- [Task description]: Reproduce every one of the rows below word for word, changing nothing.

- [Records supplied]:
______
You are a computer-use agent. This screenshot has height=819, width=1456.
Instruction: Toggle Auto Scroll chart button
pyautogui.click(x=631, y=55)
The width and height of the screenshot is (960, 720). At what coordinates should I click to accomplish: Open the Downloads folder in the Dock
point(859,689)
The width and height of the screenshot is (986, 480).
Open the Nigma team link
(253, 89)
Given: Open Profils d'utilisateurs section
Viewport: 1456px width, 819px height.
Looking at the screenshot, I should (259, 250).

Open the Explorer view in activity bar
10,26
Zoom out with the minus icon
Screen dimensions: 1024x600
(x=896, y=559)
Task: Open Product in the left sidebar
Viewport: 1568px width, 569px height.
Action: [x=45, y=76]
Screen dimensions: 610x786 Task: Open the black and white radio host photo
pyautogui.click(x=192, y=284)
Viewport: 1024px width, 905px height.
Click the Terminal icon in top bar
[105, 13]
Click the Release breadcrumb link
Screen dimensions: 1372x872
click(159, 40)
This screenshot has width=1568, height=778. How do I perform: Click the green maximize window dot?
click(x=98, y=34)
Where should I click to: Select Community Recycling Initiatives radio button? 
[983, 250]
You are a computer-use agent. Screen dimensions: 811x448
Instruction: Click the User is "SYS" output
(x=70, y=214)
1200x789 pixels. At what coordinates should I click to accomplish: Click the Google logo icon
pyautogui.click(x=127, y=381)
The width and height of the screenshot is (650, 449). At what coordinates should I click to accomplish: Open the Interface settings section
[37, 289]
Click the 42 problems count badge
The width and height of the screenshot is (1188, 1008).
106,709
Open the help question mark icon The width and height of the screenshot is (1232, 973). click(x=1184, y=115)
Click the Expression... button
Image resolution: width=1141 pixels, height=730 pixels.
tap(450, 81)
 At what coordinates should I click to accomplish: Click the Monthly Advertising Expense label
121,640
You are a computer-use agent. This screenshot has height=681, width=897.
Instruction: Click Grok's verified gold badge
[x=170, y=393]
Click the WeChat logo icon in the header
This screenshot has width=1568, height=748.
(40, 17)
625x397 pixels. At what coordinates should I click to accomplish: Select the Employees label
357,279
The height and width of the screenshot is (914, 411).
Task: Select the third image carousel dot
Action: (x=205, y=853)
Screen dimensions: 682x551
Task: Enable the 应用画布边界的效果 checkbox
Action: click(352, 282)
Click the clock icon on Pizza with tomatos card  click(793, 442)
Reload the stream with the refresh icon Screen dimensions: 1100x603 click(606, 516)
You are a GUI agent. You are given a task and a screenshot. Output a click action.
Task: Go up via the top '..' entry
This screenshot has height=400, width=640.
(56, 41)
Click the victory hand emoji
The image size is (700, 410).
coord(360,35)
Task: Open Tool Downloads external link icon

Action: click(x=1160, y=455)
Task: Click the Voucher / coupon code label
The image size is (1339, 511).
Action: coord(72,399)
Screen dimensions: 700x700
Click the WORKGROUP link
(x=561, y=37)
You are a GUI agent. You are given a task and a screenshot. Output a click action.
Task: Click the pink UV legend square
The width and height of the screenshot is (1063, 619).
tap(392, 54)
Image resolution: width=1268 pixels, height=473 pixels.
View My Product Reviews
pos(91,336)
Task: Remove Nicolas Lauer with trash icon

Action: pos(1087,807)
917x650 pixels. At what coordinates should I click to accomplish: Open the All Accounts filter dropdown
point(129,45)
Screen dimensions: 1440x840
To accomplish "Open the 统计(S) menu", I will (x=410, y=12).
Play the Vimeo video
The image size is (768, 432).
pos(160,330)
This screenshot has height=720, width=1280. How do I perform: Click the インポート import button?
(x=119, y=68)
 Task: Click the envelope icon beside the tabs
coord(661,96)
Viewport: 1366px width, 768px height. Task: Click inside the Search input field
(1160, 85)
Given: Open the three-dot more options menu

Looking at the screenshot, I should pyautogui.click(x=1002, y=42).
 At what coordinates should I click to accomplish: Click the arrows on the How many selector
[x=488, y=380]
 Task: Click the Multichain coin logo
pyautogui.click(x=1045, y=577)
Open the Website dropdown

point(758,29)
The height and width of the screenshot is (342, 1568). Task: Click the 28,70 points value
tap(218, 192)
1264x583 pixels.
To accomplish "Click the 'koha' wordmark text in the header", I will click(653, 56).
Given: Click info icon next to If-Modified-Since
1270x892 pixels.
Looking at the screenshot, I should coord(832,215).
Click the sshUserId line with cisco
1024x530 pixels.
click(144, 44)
______
- [Solution for this exercise]:
You are a computer-use agent. This screenshot has height=819, width=1456.
Instruction: Toggle Auto Scroll chart button
pyautogui.click(x=631, y=55)
The width and height of the screenshot is (960, 720). At what coordinates should I click to accomplish: Open the Downloads folder in the Dock
point(859,689)
The width and height of the screenshot is (986, 480).
Open the Nigma team link
(253, 89)
Given: Open Profils d'utilisateurs section
Viewport: 1456px width, 819px height.
Looking at the screenshot, I should (259, 250).

Open the Explorer view in activity bar
10,26
Zoom out with the minus icon
Screen dimensions: 1024x600
(x=896, y=559)
Task: Open Product in the left sidebar
Viewport: 1568px width, 569px height.
Action: [x=45, y=76]
Screen dimensions: 610x786 Task: Open the black and white radio host photo
pyautogui.click(x=192, y=284)
Viewport: 1024px width, 905px height.
Click the Terminal icon in top bar
[105, 13]
Click the Release breadcrumb link
Screen dimensions: 1372x872
click(159, 40)
This screenshot has width=1568, height=778. How do I perform: Click the green maximize window dot?
click(x=98, y=34)
Where should I click to: Select Community Recycling Initiatives radio button? 
[983, 250]
You are a computer-use agent. Screen dimensions: 811x448
Instruction: Click the User is "SYS" output
(x=70, y=214)
1200x789 pixels. At what coordinates should I click to accomplish: Click the Google logo icon
pyautogui.click(x=127, y=381)
The width and height of the screenshot is (650, 449). At what coordinates should I click to accomplish: Open the Interface settings section
[37, 289]
Click the 42 problems count badge
The width and height of the screenshot is (1188, 1008).
106,709
Open the help question mark icon The width and height of the screenshot is (1232, 973). click(x=1184, y=115)
Click the Expression... button
Image resolution: width=1141 pixels, height=730 pixels.
tap(450, 81)
 At what coordinates should I click to accomplish: Click the Monthly Advertising Expense label
121,640
You are a computer-use agent. This screenshot has height=681, width=897.
Instruction: Click Grok's verified gold badge
[x=170, y=393]
Click the WeChat logo icon in the header
This screenshot has width=1568, height=748.
(40, 17)
625x397 pixels. At what coordinates should I click to accomplish: Select the Employees label
357,279
The height and width of the screenshot is (914, 411).
Task: Select the third image carousel dot
Action: (x=205, y=853)
Screen dimensions: 682x551
Task: Enable the 应用画布边界的效果 checkbox
Action: click(352, 282)
Click the clock icon on Pizza with tomatos card  click(793, 442)
Reload the stream with the refresh icon Screen dimensions: 1100x603 click(606, 516)
You are a GUI agent. You are given a task and a screenshot. Output a click action.
Task: Go up via the top '..' entry
This screenshot has height=400, width=640.
(56, 41)
Click the victory hand emoji
The image size is (700, 410).
coord(360,35)
Task: Open Tool Downloads external link icon

Action: click(x=1160, y=455)
Task: Click the Voucher / coupon code label
The image size is (1339, 511).
Action: coord(72,399)
Screen dimensions: 700x700
Click the WORKGROUP link
(x=561, y=37)
You are a GUI agent. You are given a task and a screenshot. Output a click action.
Task: Click the pink UV legend square
The width and height of the screenshot is (1063, 619).
tap(392, 54)
Image resolution: width=1268 pixels, height=473 pixels.
View My Product Reviews
pos(91,336)
Task: Remove Nicolas Lauer with trash icon

Action: pos(1087,807)
917x650 pixels. At what coordinates should I click to accomplish: Open the All Accounts filter dropdown
point(129,45)
Screen dimensions: 1440x840
To accomplish "Open the 统计(S) menu", I will (x=410, y=12).
Play the Vimeo video
The image size is (768, 432).
pos(160,330)
This screenshot has height=720, width=1280. How do I perform: Click the インポート import button?
(x=119, y=68)
 Task: Click the envelope icon beside the tabs
coord(661,96)
Viewport: 1366px width, 768px height. Task: Click inside the Search input field
(1160, 85)
Given: Open the three-dot more options menu

Looking at the screenshot, I should pyautogui.click(x=1002, y=42).
 At what coordinates should I click to accomplish: Click the arrows on the How many selector
[x=488, y=380]
 Task: Click the Multichain coin logo
pyautogui.click(x=1045, y=577)
Open the Website dropdown

point(758,29)
The height and width of the screenshot is (342, 1568). Task: Click the 28,70 points value
tap(218, 192)
1264x583 pixels.
To accomplish "Click the 'koha' wordmark text in the header", I will click(653, 56).
Given: Click info icon next to If-Modified-Since
1270x892 pixels.
Looking at the screenshot, I should coord(832,215).
Click the sshUserId line with cisco
1024x530 pixels.
click(144, 44)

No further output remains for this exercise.